On Tuesday morning a 7yr old girl named Ciarra finally got her heart surgery! Her surgery had been moved 2 times prior, the Saturday we only did one case and Monday because she had a fever, and you could tell that her family was so relieved when she finally went back. She had a procedure done to fix her doublet outlet right ventricle (DORV). This condition means that both the pulmonary artery and the aorta arise from the right ventricle, when in a normal heart, the aorta would arise from the left ventricle to carry oxygenated blood to the rest of the body. This procedure is probably the most complex one I was able to see while I was here. I got to watch for about an hour and was once again blown away.
In the afternoon I walked up to the children’s ward to help find a patient that needed to come to UHI. I don’t think I realized the extent of the condition of the rest of the hospital, simply because we have been sheltered in UHI, which is in great condition in comparison. On this walk I passed by the children’s HIV clinic, which is just hard to stomach in general, and also learned that the mortality rate for incoming emergencies is over 3%, which is really high. Once I arrived to the children’s ward, my heart sank. This “ward” is just a big room with tiny twin beds extremely close together, with multiple patients lying in agony for everyone else to see. They only move bodies in the morning, so if a child dies during the day they simply place a sheet over their body until the next morning. One of the nurses who came last year told me she went up to the PICU and they had placed an infant in an islet with a dead infant because they were running out of room. Thank god I wasn’t there to witness that because I think I would have lost it. Moving on from this heart wrenching scene, we found the patient with pericarditis we were looking for and brought him back to UHI. He had a pericardial effusion, a relatively simple procedure, to remove the fluid that had built up around his heart. And with his procedure, we were finished!

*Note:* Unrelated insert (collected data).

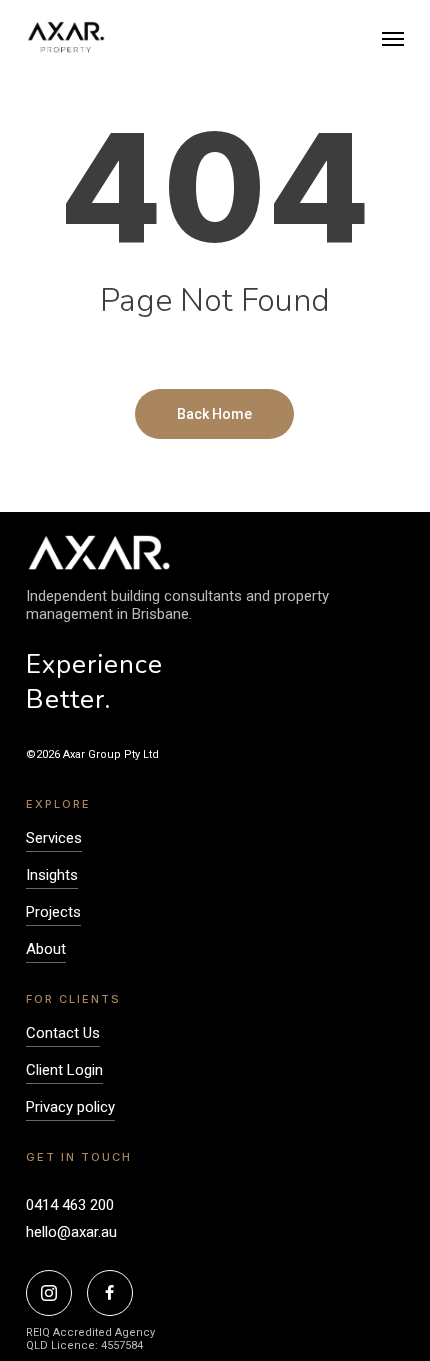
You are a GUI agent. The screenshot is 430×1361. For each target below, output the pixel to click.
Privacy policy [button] (70, 1107)
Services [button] (54, 838)
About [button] (46, 949)
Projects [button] (53, 912)
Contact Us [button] (63, 1033)
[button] (393, 38)
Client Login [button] (64, 1070)
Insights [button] (52, 875)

I think all in all, the doctors would call this week a success. Not including the cath cases, they performed 5 open-heart surgeries even though they had scheduled 7. The reasons the others were not performed were out of their control but I know medicine tends to attract people who are perfectionists (hey paul). Not that they need my two cents BUT I thought they did a great job. You can really tell how passionate the doctors and nurses who came on this trip are for their jobs and this program.

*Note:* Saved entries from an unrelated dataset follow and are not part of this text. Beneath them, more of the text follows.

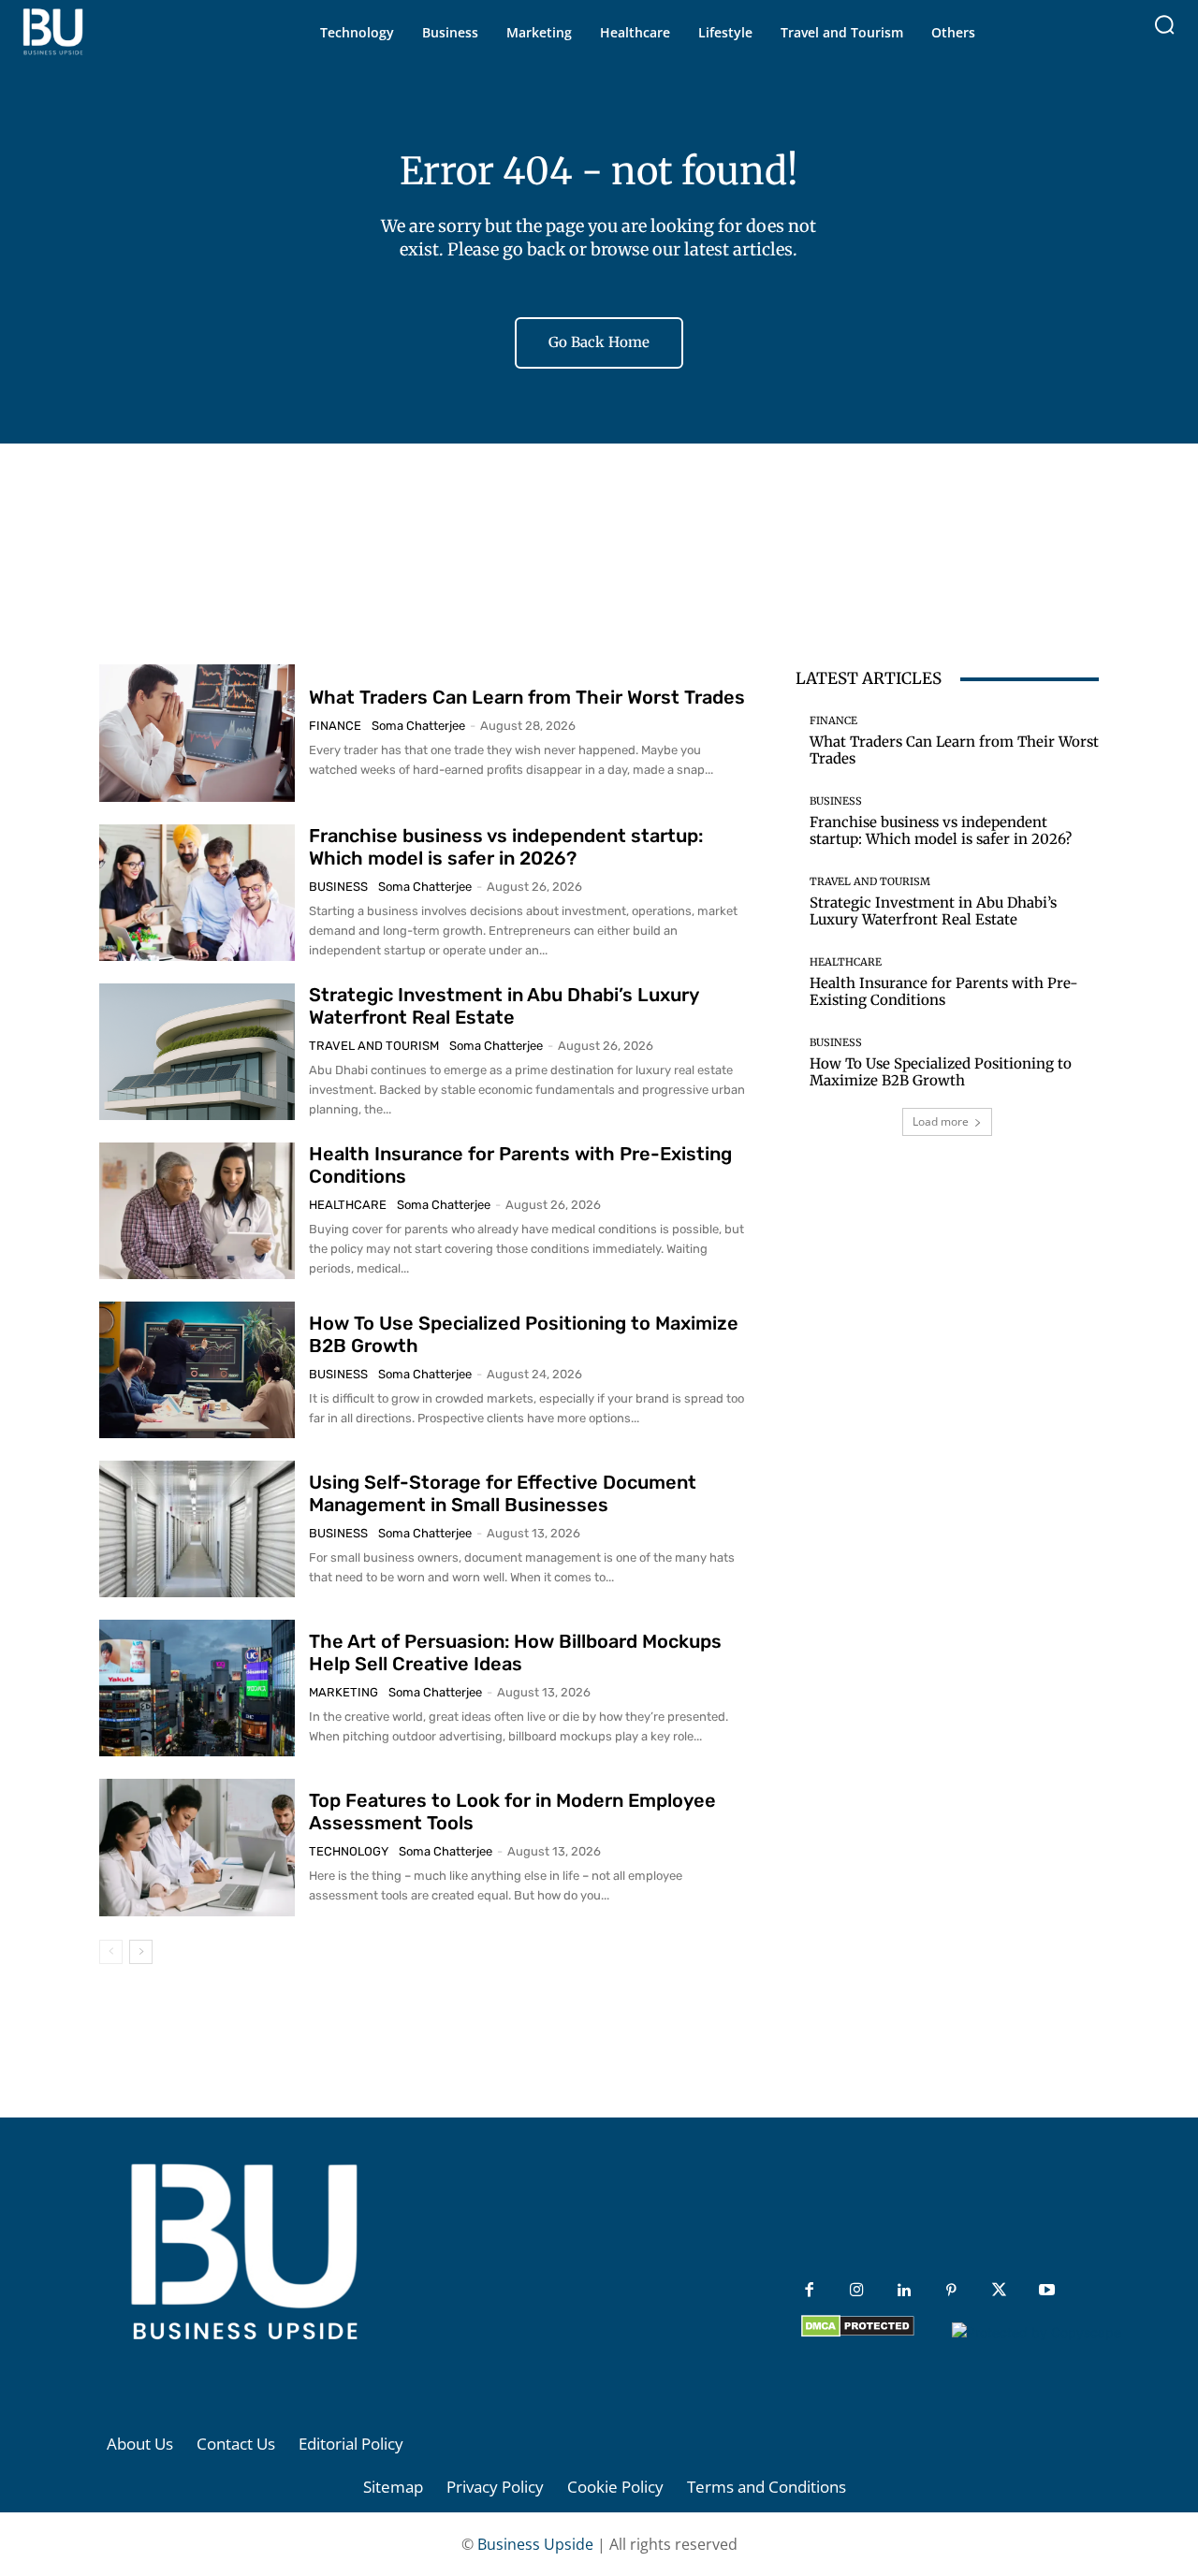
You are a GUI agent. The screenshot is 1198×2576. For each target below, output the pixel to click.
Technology (348, 1851)
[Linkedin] (904, 2291)
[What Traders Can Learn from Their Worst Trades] (197, 732)
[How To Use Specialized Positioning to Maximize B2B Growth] (197, 1370)
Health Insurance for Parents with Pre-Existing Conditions (944, 991)
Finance (335, 726)
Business (338, 886)
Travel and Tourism (374, 1046)
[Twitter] (999, 2291)
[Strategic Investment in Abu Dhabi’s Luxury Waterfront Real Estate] (197, 1051)
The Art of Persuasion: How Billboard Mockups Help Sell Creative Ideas (515, 1652)
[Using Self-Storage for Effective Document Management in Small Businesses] (197, 1529)
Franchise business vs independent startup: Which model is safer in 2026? (506, 846)
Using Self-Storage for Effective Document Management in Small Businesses (502, 1493)
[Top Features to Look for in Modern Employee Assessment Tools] (197, 1847)
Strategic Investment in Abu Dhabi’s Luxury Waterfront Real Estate (504, 1005)
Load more (941, 1121)
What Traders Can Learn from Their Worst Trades (527, 697)
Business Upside (535, 2544)
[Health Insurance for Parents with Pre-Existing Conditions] (197, 1210)
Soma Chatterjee (418, 726)
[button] (1164, 24)
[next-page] (141, 1952)
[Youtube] (1047, 2291)
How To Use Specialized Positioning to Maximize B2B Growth (941, 1072)
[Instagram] (857, 2291)
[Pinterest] (951, 2291)
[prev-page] (111, 1952)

On Wednesday morning I went with Dr. Sable to meet with a team from Imaging the World (check it out). ITW has been conducting screenings of pregnant mothers in rural areas throughout Uganda to help detect any complications that can arise during pregnancy and it is our plan to collaborate with them to screen these mothers for RHD as well. The team showed us their technology and how they upload their images, which was very insightful. I am hoping to help implement some of their techniques back in Gulu because right now we have to copy images onto a hardrive, which takes longer than you could possibly imagine. Speaking of Gulu, I talked with one of the nurses that I work with yesterday and she informed me that they screened 16 families while Twalib and I were away! Could not be happier with this turnout and I am super excited to return (minus the drive) on Sunday to help complete the project. I can’t believe that I am leaving in a little more than a month! Time flies.